Small Language Models (SLMs) Can Still Pack a Punch: A survey (2501.05465v1)

Published 3 Jan 2025 in cs.CL

Abstract: As foundation AI models continue to increase in size, an important question arises - is massive scale the only path forward? This survey of about 160 papers presents a family of Small LLMs (SLMs) in the 1 to 8 billion parameter range that demonstrate smaller models can perform as well, or even outperform large models. We explore task agnostic, general purpose SLMs, task-specific SLMs and techniques to create SLMs that can guide the community to build models while balancing performance, efficiency, scalability and cost. Furthermore we define and characterize SLMs' effective sizes, representing increased capability with respect to LLMs.

PDF Abstract

An Insightful Overview of "Small LLMs (SLMs) Can Still Pack a Punch: A Survey"

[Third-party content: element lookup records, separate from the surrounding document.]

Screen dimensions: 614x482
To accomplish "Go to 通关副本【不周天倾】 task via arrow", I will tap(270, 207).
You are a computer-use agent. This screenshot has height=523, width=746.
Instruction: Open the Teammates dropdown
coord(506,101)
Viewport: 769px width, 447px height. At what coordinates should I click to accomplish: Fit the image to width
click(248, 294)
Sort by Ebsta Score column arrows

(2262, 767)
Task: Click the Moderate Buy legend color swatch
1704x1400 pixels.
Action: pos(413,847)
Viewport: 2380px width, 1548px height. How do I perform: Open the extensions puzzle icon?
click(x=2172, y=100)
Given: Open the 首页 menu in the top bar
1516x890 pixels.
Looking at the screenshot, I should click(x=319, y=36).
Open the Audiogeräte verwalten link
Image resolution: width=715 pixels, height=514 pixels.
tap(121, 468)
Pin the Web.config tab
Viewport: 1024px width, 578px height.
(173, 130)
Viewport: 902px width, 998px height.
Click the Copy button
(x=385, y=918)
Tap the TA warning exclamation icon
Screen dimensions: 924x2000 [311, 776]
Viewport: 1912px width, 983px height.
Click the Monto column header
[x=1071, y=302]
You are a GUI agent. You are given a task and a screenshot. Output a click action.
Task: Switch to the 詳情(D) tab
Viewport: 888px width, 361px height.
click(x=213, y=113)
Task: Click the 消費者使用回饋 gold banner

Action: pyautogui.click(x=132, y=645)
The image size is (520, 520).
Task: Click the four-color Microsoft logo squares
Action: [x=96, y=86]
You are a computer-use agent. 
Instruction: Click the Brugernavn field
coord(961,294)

The paper undertakes a comprehensive survey of Small LLMs (SLMs) in the parameter range of 1 to 8 billion, challenging the prevailing notion that larger models are inherently superior in performance. With references to approximately 160 papers, it meticulously examines different types of SLMs, categorizes them based on size, application, and training methodologies, and unravels the innovative techniques that have propelled their efficiency and capability to either match or surpass their larger LLM counterparts.

Key Themes and Findings

Landscape of Small LLMs: The paper sets forth by identifying various SLMs—both task-agnostic and task-specific—and explores the dimensions in which they exhibit comparable, or in certain instances, superior performance to LLMs. The paper crucially disputes the lack of a universal definition distinguishing SLMs and LLMs, with SLMs clustering in the 1B, 7B, and 13B parameter sizes.
Structural and Architectural Innovations: A broad range of innovative techniques empower SLMs. For instance, the Llama family (notable derivatives being Llama2 and Llama3) and Mistral models vividly demonstrate efficiency coupled with resource optimization through their unique architectural refinements like Grouped Query Attention (GQA) and Rotary Positional Embeddings (RoPE). These adaptations contribute significantly to their competitive effectiveness and resource efficiency.
Data-Efficiency and Quality: The paper highlights data quality over sheer quantity as pivotal, illustrated by models like Phi series utilizing highly curated datasets, yielding pronounced performance against much larger counterparts. The emphasis on utilizing textbook-quality data is underscored, reflecting a nuanced perspective towards scaling laws.
Task-Specific and Domain-Specific Models: The efficacy of task-specific and domain-specific SLMs across diverse fields such as mathematical reasoning, code generation, and legal-text processing is also rigorously explored. Notably, models like WizardMath and Code Llama exhibit domain specialization, outperforming larger models like Llama 2 70B in their respective tasks.
Cost-Efficiency and Deployment: The survey paints a promising picture for the deployment of SLMs in real-world applications where computational resources are constrained. In offering solutions like SmoLLMs and quantization techniques, the paper underscores the advantages SLMs hold in mobile and edge computing contexts.

Implications and Future Directions

Reevaluating Scaling Laws: The paper’s demonstration of SLMs’ high performance advocates for revisiting existing scaling laws. It suggests considering dataset quality as a pivotal factor alongside model size and dataset size, thereby proposing a more sophisticated model performance equation.
Prospects for Edge Computing: SLMs, given their low-resource requirements and efficiency, hold promising prospects for edge computing environments. They represent a low-cost alternative conducive to scalable deployments, particularly in applications requiring real-time processing and decision-making.
Research Community’s Role: There is a call to action for more nuanced benchmarking frameworks that assess models across a wider array of tasks, including safety and ethical considerations. Additionally, exploration into hybrid architectures and methodologies to further optimize SLM performance remains an open frontier.

Conclusion

The survey meticulously acknowledges the diverse potential of Small LLMs, affirming their capacity to rival or even outperform larger foundational models across various applications. By foregrounding techniques for enhancing dataset quality and optimizing model architectures, the paper provides a fresh perspective that could reshape our understanding of efficient model development and deployment. As we advance in the domain of AI, these insights not only inform the development of more innovative and resource-efficient models but also encourage a paradigm shift in how we perceive the relationship between model size and performance.